Figure 2: An extreme long shot with the potential to boggle the mind of a newt. Just prior to this shot, Roeg zooms out so wide that the two human figures, who walk atop the crest of the ridge closest to the foreground, are now unspottable.
The comparison made herein between human scale and newt scale, however, is not as arbitrary as it may seem. That very topic is one of the chief questions of John Smith’s exceedingly clever one-minute, one-shot film gargantuan (1992), made under the auspices of BBC2’s “The Late Show” and the Arts Council of Britain. The film is simple: after its orange-on-black title card (wittily lowercased), gargantuan commences with a close-up of the head and torso of a newt (Figure 3), as we hear a clock ticking and Smith speaking from offscreen; he recites a list of adjectives: “Gargantuan amphibian … enormous amphibian … huge amphibian.” At the word “huge,” the camera begins to zoom out, and so, in a sense, do the adjectives: a formerly gargantuan amphibian is soon described, in Smith’s singsong voice, as strapping, average, modest, scanty, and even weeny (Figures 4 and 5).[7] Each adjective corresponds to the relative percentage of the screen occupied by the newt as the camera continues to zoom out: at “gargantuan,” the newt occupies perhaps forty percent of the screen; at “weeny,” about four percent. About forty seconds into the film (when the newt is “typical”), the camera has zoomed out sufficiently far for us to realize that the subject of the film is resting on a bed, on which Smith also rests: his head and shoulders come into view, and we grasp that he is speaking the words, not as a voiceover, but diegetically. Smith continues, “Minuscule amphibian … minute.” At that instant, the alarm clock rings and Smith reaches over to silence it. As he does so, the filmed image is replaced by a one-word, orange-on-black title card that reads “minute.” “I love my newt,” he says as the film ends, thus accomplishing a rare triple pun: “my newt” is a homophone of “minute,” meaning “small”; as well, “minute” is a homonym for the word that describes the exact duration of the film, of which the ticking of the clock constantly reminds us. It is a formidable pun—I would even nominate it as one of the very best in the English language. And it hinges entirely on the notion of scale.

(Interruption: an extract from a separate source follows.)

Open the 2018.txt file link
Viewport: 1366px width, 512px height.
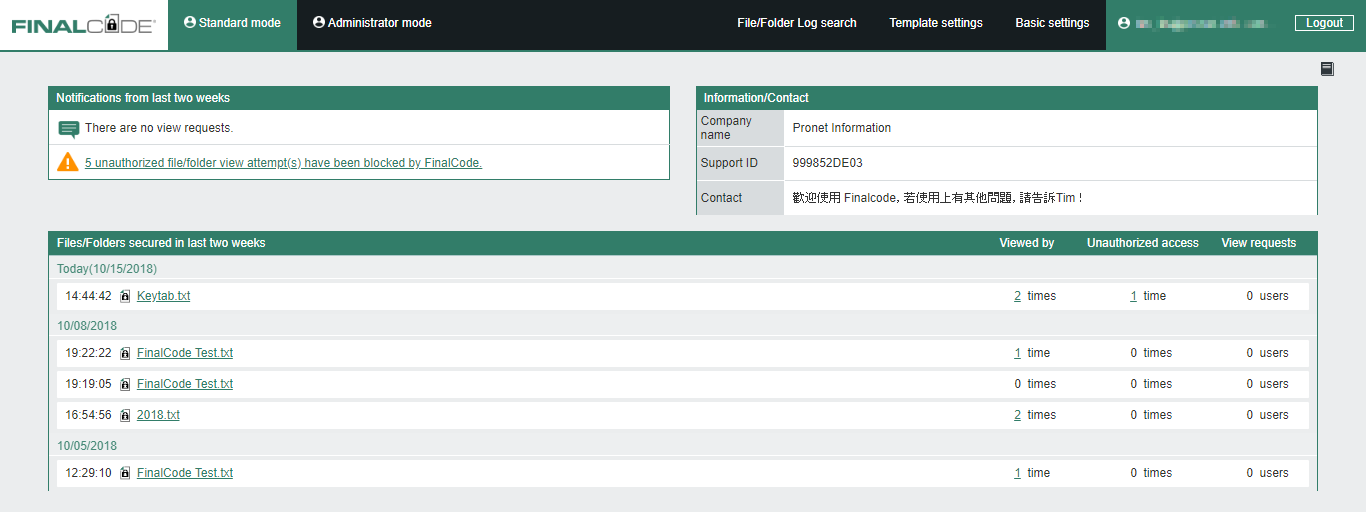[x=158, y=415]
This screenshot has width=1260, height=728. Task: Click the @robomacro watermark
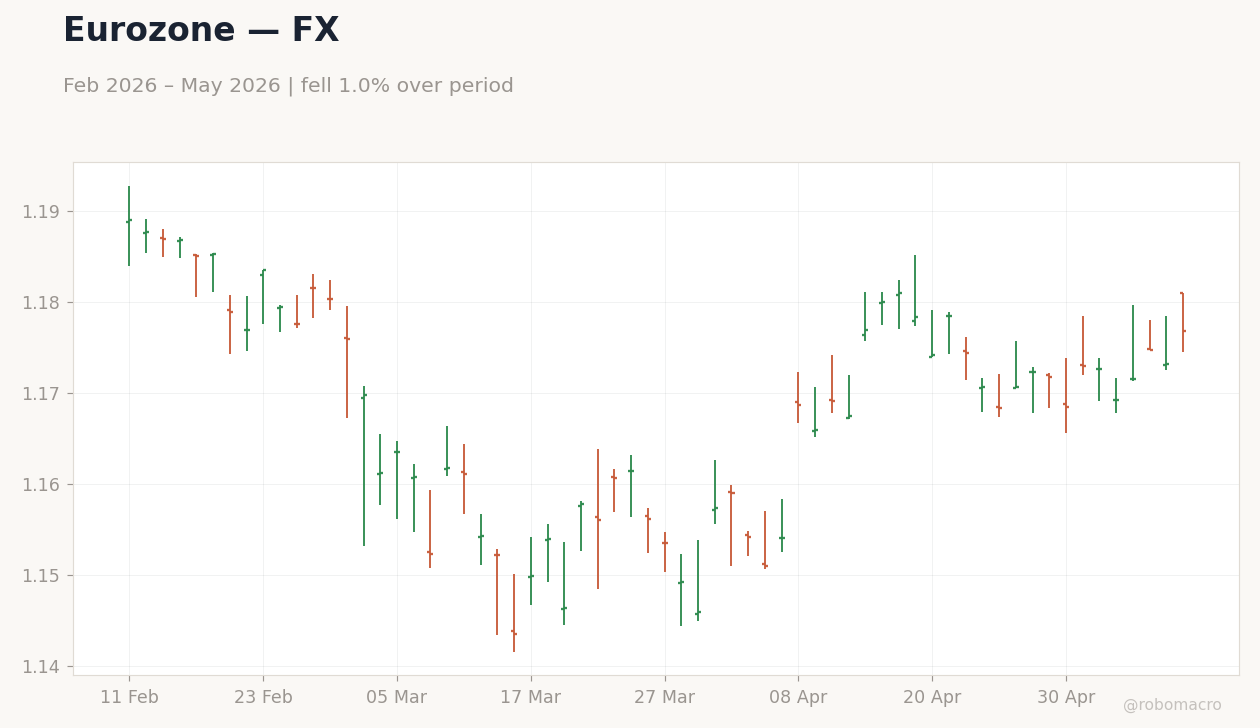pyautogui.click(x=1172, y=706)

Figure 3: A gargantuan newt
Figure 4: An average newt
We human viewers take for granted important qualities of the filmed image such as scale. We understand that a simple zoom lens renders Smith’s beloved newt first gargantuan and ultimately merely minute; we know that the newt is not really getting smaller, but Smith’s use of less and less monumental adjectives troubles this notion: the size of the image of the newt is most definitely getting smaller, and therein lie the complications.

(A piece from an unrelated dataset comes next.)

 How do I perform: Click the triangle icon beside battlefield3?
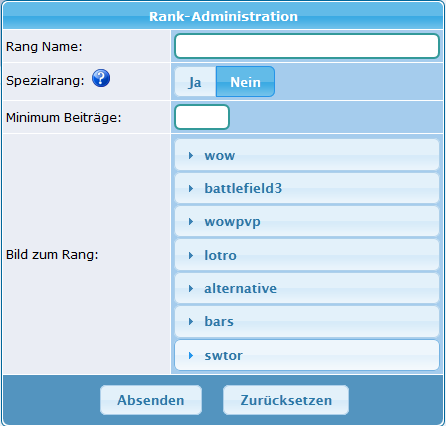[x=191, y=189]
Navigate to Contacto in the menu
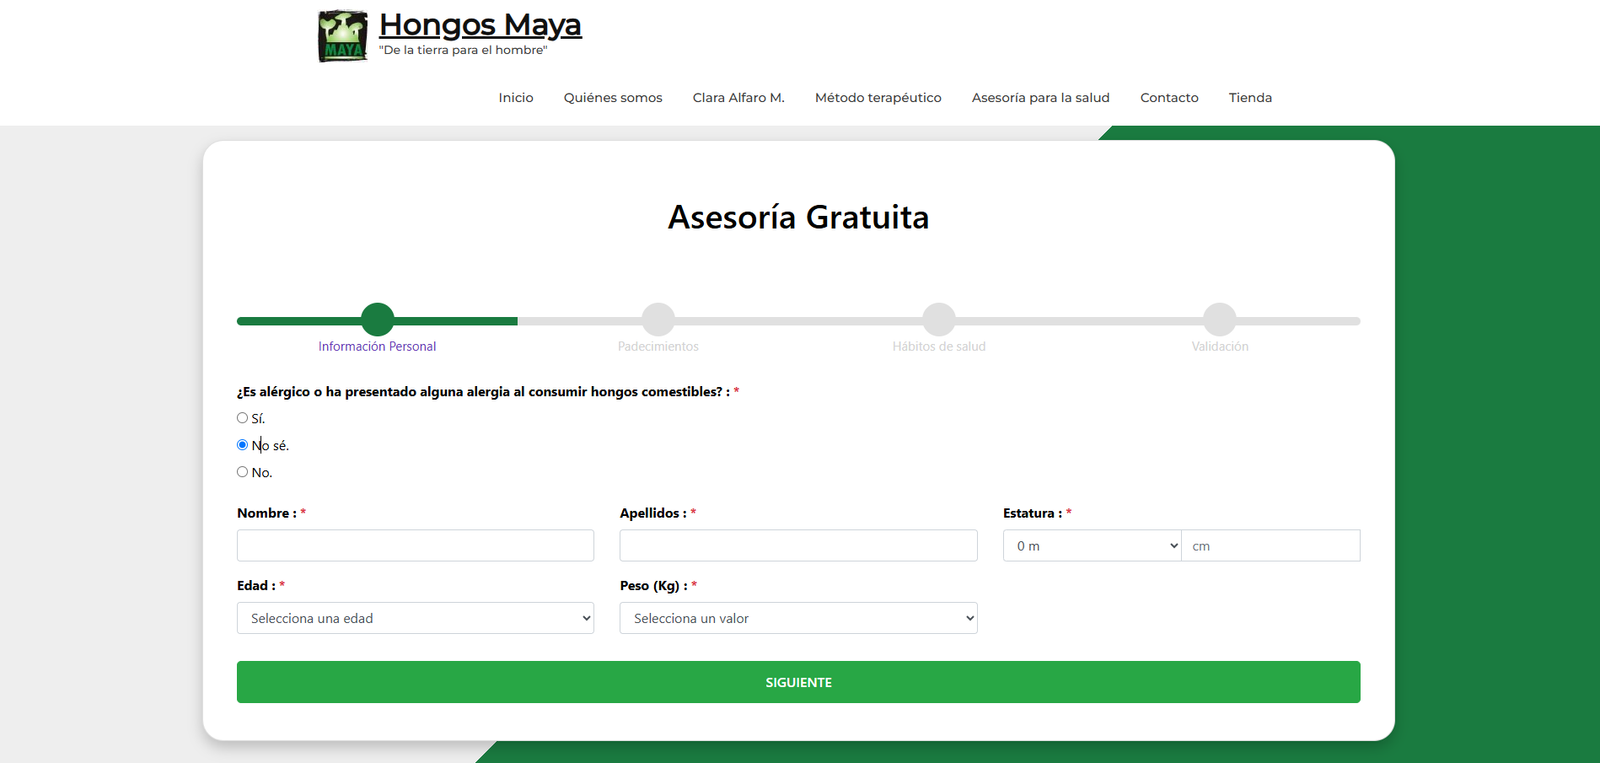This screenshot has height=763, width=1600. pyautogui.click(x=1169, y=98)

Without an understanding of the differences between life scale and film scale, gargantuan’s terrific triple pun would be nothing more than an acknowledgment that “minute” can be pronounced two different ways. As it is, the students in my Introduction to Film Studies course, to whom I show this charming film as a treat after a week of viewing and discussing more sober non-narrative films, not only grasp gargantuan in all its clever subtlety, but unfailingly adore it. (One student even declared it her “favorite film ever.”) The cleverness of the pun is nothing without the build-up that precedes it: gargantuan’s verbal, scalar, and comic structures are all neatly wrapped up only in its last few seconds. Before that point, it’s primarily a meditation on the ability of the zoom lens to alter our perception.
Who’s Zoomin’ Who?
In cinema’s first decade, magnification in and of itself was the raison d’être of many films. A fine and fairly well-known example is Grandma’s Reading Glass (dir. George Albert Smith, 1900), in which a boy and his ostensible grandmother use a large magnifying glass to investigate such household objects as the family cat, the workings of a pocketwatch, and the leering right eye of Grandma herself (Figure 6).[8] Since the film antedates the advent of the zoom lens, the closer inspections of the objects are accomplished with simple cuts to shots taken from closer camera positions. Grandma’s Reading Glass exists solely to display these close-up “views”: in the absence of story, action, or well-defined characters, the close-ups themselves are the main attractions of the film.
Figure 6: The magnified cat in Grandma’s Reading Glass (1900)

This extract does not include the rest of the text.